The gist of Schema level permissions is that, it is the Query itself that is generated/templated with the correct embedded enforced schema permissions. That "permissions-aware" query just hits the "open" data graph, and returns only the nodes/relations that the user can access.

Any thoughts on this approach?

 

Thanks for the thoughts! It's a lot to respond to, so please forgive me if I skip anything. There are also four subsequent articles that might answer some of the issues for you.

To one of your last comments: "That 'permissions-aware' query just hits the 'open' data graph, and returns only the nodes/relations that the user can access". Exactly the point!

I've spent a lot of time over the past year digging through the neo4j-graphql-js source code, and I've found it's kind of challenging to extend in the way you've described. This proof-of-concept just uses the filter argument to modify WHERE clauses instead of doing a broader re-write of the neo4j-graphql-js internals.

I think what you bring up are more issues with specific access control structures, not with the implementation of the schema directives. I apologize if my example gave the impression I was advocating one specific structure over another; it was merely for illustration.

Under the simplest RBAC structures, you could definitely do something like what you've laid out. It could even be easily done with the TranslationRule approach I'm putting forward by referencing the JWT claims from the request context. However, this is already mostly solved by the existing support for graphql-auth-directives aside from the over-fetching aspect, so it wasn't what was motivating me.

With anything more complicated, I might be missing something, but I'm still trying to wrap my head around how what you suggested would be applied in an instance where there is heterogeneity of roles for a single user within a single node type (i.e. a User has Owner rights on some Tasks, Editor rights on others, Public rights on many more, and Forbidden/Undefined on the rest).

If such a user were to query the graphQL endpoint with query { Task { somePublicField, someProtectedField } }, we would have to:

a) Store a list of all User IDs qualifying for each permission on each field of the node with the UserID still showing up in the WHERE clause (i.e. filter argument, so able to be accomplished by the current implementation w/o doing more tweaking of cypher strings).
b) Store object references and user-specific claims for all relevant nodes as part of the JWT and perform some type of UNION by claim-level (but where is this information persisted in the first place?
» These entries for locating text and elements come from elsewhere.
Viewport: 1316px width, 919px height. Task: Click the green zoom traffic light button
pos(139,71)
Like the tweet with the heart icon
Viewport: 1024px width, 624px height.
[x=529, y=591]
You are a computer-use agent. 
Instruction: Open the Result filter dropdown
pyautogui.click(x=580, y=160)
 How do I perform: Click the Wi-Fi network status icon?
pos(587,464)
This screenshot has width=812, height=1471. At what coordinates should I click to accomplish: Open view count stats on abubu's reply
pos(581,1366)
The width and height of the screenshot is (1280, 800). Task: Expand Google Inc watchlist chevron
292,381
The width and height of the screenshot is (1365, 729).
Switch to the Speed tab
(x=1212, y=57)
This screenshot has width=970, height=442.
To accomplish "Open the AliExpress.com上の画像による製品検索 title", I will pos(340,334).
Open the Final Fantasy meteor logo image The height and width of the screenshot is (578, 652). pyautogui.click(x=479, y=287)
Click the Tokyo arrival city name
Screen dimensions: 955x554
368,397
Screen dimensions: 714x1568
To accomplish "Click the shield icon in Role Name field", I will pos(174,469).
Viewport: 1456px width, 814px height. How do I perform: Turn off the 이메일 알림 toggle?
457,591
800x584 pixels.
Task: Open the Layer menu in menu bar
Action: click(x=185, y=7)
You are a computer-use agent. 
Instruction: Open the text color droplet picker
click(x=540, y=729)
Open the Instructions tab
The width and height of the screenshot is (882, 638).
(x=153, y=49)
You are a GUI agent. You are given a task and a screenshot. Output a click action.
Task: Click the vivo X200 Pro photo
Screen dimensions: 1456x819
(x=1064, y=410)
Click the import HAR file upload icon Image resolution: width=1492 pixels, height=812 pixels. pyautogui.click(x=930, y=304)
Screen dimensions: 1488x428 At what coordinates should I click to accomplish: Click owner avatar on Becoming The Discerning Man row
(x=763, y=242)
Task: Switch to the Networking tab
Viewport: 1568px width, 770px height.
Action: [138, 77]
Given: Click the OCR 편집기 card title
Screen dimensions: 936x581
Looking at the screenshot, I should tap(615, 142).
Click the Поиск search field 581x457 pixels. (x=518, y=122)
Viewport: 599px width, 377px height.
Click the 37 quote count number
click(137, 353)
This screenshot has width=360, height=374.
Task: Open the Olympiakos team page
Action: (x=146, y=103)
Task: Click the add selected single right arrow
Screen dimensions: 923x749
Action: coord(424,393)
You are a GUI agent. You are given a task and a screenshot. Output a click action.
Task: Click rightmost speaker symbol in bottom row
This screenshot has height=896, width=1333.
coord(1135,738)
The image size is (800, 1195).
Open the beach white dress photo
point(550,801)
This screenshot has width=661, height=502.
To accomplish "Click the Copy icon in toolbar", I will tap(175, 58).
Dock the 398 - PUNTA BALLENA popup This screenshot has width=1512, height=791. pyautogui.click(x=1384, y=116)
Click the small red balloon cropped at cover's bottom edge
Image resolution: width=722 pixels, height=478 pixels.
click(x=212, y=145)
If in same Neo4j instance, then likely also accessible through a filter argument).
c) Storing this information as additional labels, nodes, and relationships on the graph which can be referenced by pattern-matching WHERE clauses (i.e. possible with filter argument again).

The level of complexity of whatever access control structure that is implemented is at the discretion (haha, so pun-ish me) of the implementer. I used a very simple example because it is very obvious, not one I'd recommend or use myself necessarily. The point was that, whatever directive support I tried to create, I wanted to be very unopinionated -- ensuring that it could support just about any implementation someone else would dream up.

The supernode issue is a consideration for any graph data model, and it's really up to the implementer to be mindful of and figure out how to overcome that. (And frankly, by the time you're at the scale supernode becomes a problem, you're probably not going to be running a simple GRANDstack anyway.) But... if Neo4j weren't good for modeling permissions, it probably wouldn't be one of the top highlighted use-cases for the database.

Hit me back if you have more questions/thoughts or if I've completely missed the mark on your points.